How might the program be delivering the savings for patients without preference-sensitive conditions? The authors indicate they had access to real-time discharge notifications. This feature, in and of itself, could explain Health Dialog’s success for traditional DM patients in the absence of notable quality improvements. Research has shown that timely intervention at discharge and beyond (a.k.a., transitional care model), particularly for patients with heart failure, can provide real short-term savings. Over the years, the DM industry has struggled to identify these hospitalized patients in a timely fashion. One clue that this rapid discharge notification may be an explanation is the large reduction in hospitalizations for patients with heart failure. Heart failure is the condition for which transitional care has the strongest evidence base and in this study, heart failure patients experienced a reduction in hospitalizations that was more than three times any of the other chronic conditions. However, this hypothesis is mere speculation—the authors acknowledge that their purpose was not to determine which specific components accounted for the savings; and given the program’s commercial focus, these details are not likely to be revealed.

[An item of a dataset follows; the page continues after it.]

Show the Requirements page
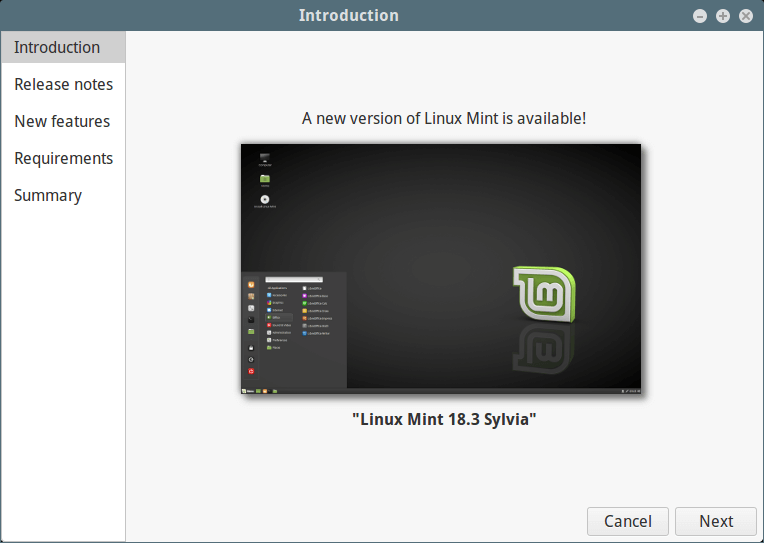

What Are the Implications for Disease Management Purchasing?
Certainly Health Dialog’s research has notable limitations, perhaps the biggest being how will the program perform over time–did patients who decided against surgery in the first year stick to that decision in the following year? Despite the unknowns related to potential quality improvements and how the program generates saving, definitive answers to these questions may not be a necessary requirement to purchase. In the near term, the study’s methodology is stronger than what we have seen in the commercial market to date, its theoretical basis for savings for preference-sensitive conditions is strong, and the reach rate exceeded 50 percent for its traditional disease management patients, better than the market norm. While this study may not be a great advertisement for traditional disease management, it provides compelling support for Health Dialog’s potentially unique model.